:: TASK ::
Each entry below is to be copied verbatim, with no line missing.

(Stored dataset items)
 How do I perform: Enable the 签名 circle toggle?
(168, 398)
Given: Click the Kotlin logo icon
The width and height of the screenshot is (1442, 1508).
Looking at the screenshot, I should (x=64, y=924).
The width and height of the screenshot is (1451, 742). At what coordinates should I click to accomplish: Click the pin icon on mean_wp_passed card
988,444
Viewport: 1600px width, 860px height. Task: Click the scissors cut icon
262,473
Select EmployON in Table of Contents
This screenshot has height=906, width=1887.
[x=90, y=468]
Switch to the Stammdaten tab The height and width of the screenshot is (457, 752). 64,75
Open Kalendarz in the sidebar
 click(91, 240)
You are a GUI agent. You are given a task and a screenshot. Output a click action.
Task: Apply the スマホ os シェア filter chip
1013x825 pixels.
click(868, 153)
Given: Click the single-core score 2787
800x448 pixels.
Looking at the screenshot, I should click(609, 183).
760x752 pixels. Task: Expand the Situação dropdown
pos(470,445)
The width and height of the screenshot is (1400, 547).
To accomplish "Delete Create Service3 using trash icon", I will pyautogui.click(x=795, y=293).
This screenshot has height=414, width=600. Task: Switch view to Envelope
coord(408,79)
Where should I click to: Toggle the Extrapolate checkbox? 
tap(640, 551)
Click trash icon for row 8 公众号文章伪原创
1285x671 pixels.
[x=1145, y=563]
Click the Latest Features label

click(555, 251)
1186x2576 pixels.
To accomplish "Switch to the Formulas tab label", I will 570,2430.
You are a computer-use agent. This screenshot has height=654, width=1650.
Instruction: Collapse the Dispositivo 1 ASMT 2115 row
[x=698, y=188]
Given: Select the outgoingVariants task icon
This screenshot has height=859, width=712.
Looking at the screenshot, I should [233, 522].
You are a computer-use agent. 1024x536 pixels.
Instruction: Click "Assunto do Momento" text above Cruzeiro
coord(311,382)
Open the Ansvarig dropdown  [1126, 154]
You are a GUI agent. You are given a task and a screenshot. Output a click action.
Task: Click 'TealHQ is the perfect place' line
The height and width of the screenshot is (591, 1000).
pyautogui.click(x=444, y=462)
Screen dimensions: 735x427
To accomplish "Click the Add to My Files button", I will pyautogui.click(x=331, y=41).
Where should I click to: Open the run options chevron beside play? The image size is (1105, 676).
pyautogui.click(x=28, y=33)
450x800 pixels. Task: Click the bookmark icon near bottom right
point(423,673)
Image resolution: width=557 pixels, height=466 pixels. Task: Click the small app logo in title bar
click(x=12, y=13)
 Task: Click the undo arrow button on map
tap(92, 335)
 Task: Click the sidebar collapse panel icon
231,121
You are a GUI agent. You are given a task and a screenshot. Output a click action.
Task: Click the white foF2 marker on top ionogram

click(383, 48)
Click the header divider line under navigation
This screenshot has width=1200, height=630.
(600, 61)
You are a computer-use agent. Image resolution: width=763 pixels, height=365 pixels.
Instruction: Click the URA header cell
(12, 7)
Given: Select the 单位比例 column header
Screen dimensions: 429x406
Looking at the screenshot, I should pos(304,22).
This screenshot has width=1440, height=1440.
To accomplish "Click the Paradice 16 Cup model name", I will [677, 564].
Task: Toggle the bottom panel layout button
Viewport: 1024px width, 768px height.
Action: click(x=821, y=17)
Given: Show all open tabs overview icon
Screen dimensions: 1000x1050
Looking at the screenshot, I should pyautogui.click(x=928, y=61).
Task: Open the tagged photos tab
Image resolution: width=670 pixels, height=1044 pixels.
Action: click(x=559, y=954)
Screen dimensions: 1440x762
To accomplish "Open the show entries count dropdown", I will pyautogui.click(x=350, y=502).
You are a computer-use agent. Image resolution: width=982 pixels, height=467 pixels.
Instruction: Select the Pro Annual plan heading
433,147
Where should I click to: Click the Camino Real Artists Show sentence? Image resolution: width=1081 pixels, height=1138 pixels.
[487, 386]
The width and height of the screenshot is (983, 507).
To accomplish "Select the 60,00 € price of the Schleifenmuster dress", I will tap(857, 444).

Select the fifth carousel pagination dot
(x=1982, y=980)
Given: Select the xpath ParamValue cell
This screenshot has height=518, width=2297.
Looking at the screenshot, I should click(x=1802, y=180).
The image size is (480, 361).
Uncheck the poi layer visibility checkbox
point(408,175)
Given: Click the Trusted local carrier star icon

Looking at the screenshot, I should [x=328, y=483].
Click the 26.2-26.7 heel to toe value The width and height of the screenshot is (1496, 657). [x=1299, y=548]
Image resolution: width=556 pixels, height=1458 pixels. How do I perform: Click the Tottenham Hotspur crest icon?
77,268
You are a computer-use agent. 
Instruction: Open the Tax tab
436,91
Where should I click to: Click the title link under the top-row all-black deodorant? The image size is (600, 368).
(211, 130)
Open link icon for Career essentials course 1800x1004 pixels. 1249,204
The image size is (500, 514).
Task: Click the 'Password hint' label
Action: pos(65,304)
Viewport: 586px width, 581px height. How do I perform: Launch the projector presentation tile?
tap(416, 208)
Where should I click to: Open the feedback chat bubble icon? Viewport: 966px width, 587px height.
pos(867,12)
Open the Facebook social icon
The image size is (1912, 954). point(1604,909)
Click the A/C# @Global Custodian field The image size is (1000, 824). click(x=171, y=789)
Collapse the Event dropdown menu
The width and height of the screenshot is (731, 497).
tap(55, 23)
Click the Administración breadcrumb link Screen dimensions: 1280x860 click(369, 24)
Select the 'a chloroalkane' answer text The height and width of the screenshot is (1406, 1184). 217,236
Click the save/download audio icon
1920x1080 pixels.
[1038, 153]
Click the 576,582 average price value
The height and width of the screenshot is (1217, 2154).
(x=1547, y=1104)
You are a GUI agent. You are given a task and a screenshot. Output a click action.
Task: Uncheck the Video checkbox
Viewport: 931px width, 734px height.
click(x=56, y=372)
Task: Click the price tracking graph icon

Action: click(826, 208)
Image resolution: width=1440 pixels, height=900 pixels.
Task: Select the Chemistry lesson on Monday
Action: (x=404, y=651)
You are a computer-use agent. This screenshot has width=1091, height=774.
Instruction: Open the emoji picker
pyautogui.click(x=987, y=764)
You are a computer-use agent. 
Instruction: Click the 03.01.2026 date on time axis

:: THE COMPLETED TASK ::
 How do I perform: Enable the 签名 circle toggle?
(168, 398)
Given: Click the Kotlin logo icon
The width and height of the screenshot is (1442, 1508).
Looking at the screenshot, I should (x=64, y=924).
The width and height of the screenshot is (1451, 742). At what coordinates should I click to accomplish: Click the pin icon on mean_wp_passed card
988,444
Viewport: 1600px width, 860px height. Task: Click the scissors cut icon
262,473
Select EmployON in Table of Contents
This screenshot has height=906, width=1887.
[x=90, y=468]
Switch to the Stammdaten tab The height and width of the screenshot is (457, 752). 64,75
Open Kalendarz in the sidebar
 click(91, 240)
You are a GUI agent. You are given a task and a screenshot. Output a click action.
Task: Apply the スマホ os シェア filter chip
1013x825 pixels.
click(868, 153)
Given: Click the single-core score 2787
800x448 pixels.
Looking at the screenshot, I should click(609, 183).
760x752 pixels. Task: Expand the Situação dropdown
pos(470,445)
The width and height of the screenshot is (1400, 547).
To accomplish "Delete Create Service3 using trash icon", I will pyautogui.click(x=795, y=293).
This screenshot has height=414, width=600. Task: Switch view to Envelope
coord(408,79)
Where should I click to: Toggle the Extrapolate checkbox? 
tap(640, 551)
Click trash icon for row 8 公众号文章伪原创
1285x671 pixels.
[x=1145, y=563]
Click the Latest Features label

click(555, 251)
1186x2576 pixels.
To accomplish "Switch to the Formulas tab label", I will 570,2430.
You are a computer-use agent. This screenshot has height=654, width=1650.
Instruction: Collapse the Dispositivo 1 ASMT 2115 row
[x=698, y=188]
Given: Select the outgoingVariants task icon
This screenshot has height=859, width=712.
Looking at the screenshot, I should [233, 522].
You are a computer-use agent. 1024x536 pixels.
Instruction: Click "Assunto do Momento" text above Cruzeiro
coord(311,382)
Open the Ansvarig dropdown  [1126, 154]
You are a GUI agent. You are given a task and a screenshot. Output a click action.
Task: Click 'TealHQ is the perfect place' line
The height and width of the screenshot is (591, 1000).
pyautogui.click(x=444, y=462)
Screen dimensions: 735x427
To accomplish "Click the Add to My Files button", I will pyautogui.click(x=331, y=41).
Where should I click to: Open the run options chevron beside play? The image size is (1105, 676).
pyautogui.click(x=28, y=33)
450x800 pixels. Task: Click the bookmark icon near bottom right
point(423,673)
Image resolution: width=557 pixels, height=466 pixels. Task: Click the small app logo in title bar
click(x=12, y=13)
 Task: Click the undo arrow button on map
tap(92, 335)
 Task: Click the sidebar collapse panel icon
231,121
You are a GUI agent. You are given a task and a screenshot. Output a click action.
Task: Click the white foF2 marker on top ionogram

click(383, 48)
Click the header divider line under navigation
This screenshot has width=1200, height=630.
(600, 61)
You are a computer-use agent. Image resolution: width=763 pixels, height=365 pixels.
Instruction: Click the URA header cell
(12, 7)
Given: Select the 单位比例 column header
Screen dimensions: 429x406
Looking at the screenshot, I should pos(304,22).
This screenshot has width=1440, height=1440.
To accomplish "Click the Paradice 16 Cup model name", I will [677, 564].
Task: Toggle the bottom panel layout button
Viewport: 1024px width, 768px height.
Action: click(x=821, y=17)
Given: Show all open tabs overview icon
Screen dimensions: 1000x1050
Looking at the screenshot, I should pyautogui.click(x=928, y=61).
Task: Open the tagged photos tab
Image resolution: width=670 pixels, height=1044 pixels.
Action: click(x=559, y=954)
Screen dimensions: 1440x762
To accomplish "Open the show entries count dropdown", I will pyautogui.click(x=350, y=502).
You are a computer-use agent. Image resolution: width=982 pixels, height=467 pixels.
Instruction: Select the Pro Annual plan heading
433,147
Where should I click to: Click the Camino Real Artists Show sentence? Image resolution: width=1081 pixels, height=1138 pixels.
[487, 386]
The width and height of the screenshot is (983, 507).
To accomplish "Select the 60,00 € price of the Schleifenmuster dress", I will tap(857, 444).

Select the fifth carousel pagination dot
(x=1982, y=980)
Given: Select the xpath ParamValue cell
This screenshot has height=518, width=2297.
Looking at the screenshot, I should click(x=1802, y=180).
The image size is (480, 361).
Uncheck the poi layer visibility checkbox
point(408,175)
Given: Click the Trusted local carrier star icon

Looking at the screenshot, I should [x=328, y=483].
Click the 26.2-26.7 heel to toe value The width and height of the screenshot is (1496, 657). [x=1299, y=548]
Image resolution: width=556 pixels, height=1458 pixels. How do I perform: Click the Tottenham Hotspur crest icon?
77,268
You are a computer-use agent. 
Instruction: Open the Tax tab
436,91
Where should I click to: Click the title link under the top-row all-black deodorant? The image size is (600, 368).
(211, 130)
Open link icon for Career essentials course 1800x1004 pixels. 1249,204
The image size is (500, 514).
Task: Click the 'Password hint' label
Action: pos(65,304)
Viewport: 586px width, 581px height. How do I perform: Launch the projector presentation tile?
tap(416, 208)
Where should I click to: Open the feedback chat bubble icon? Viewport: 966px width, 587px height.
pos(867,12)
Open the Facebook social icon
The image size is (1912, 954). point(1604,909)
Click the A/C# @Global Custodian field The image size is (1000, 824). click(x=171, y=789)
Collapse the Event dropdown menu
The width and height of the screenshot is (731, 497).
tap(55, 23)
Click the Administración breadcrumb link Screen dimensions: 1280x860 click(369, 24)
Select the 'a chloroalkane' answer text The height and width of the screenshot is (1406, 1184). 217,236
Click the save/download audio icon
1920x1080 pixels.
[1038, 153]
Click the 576,582 average price value
The height and width of the screenshot is (1217, 2154).
(x=1547, y=1104)
You are a GUI agent. You are given a task and a screenshot. Output a click action.
Task: Uncheck the Video checkbox
Viewport: 931px width, 734px height.
click(x=56, y=372)
Task: Click the price tracking graph icon

Action: click(826, 208)
Image resolution: width=1440 pixels, height=900 pixels.
Task: Select the Chemistry lesson on Monday
Action: (x=404, y=651)
You are a computer-use agent. This screenshot has width=1091, height=774.
Instruction: Open the emoji picker
pyautogui.click(x=987, y=764)
You are a computer-use agent. 
Instruction: Click the 03.01.2026 date on time axis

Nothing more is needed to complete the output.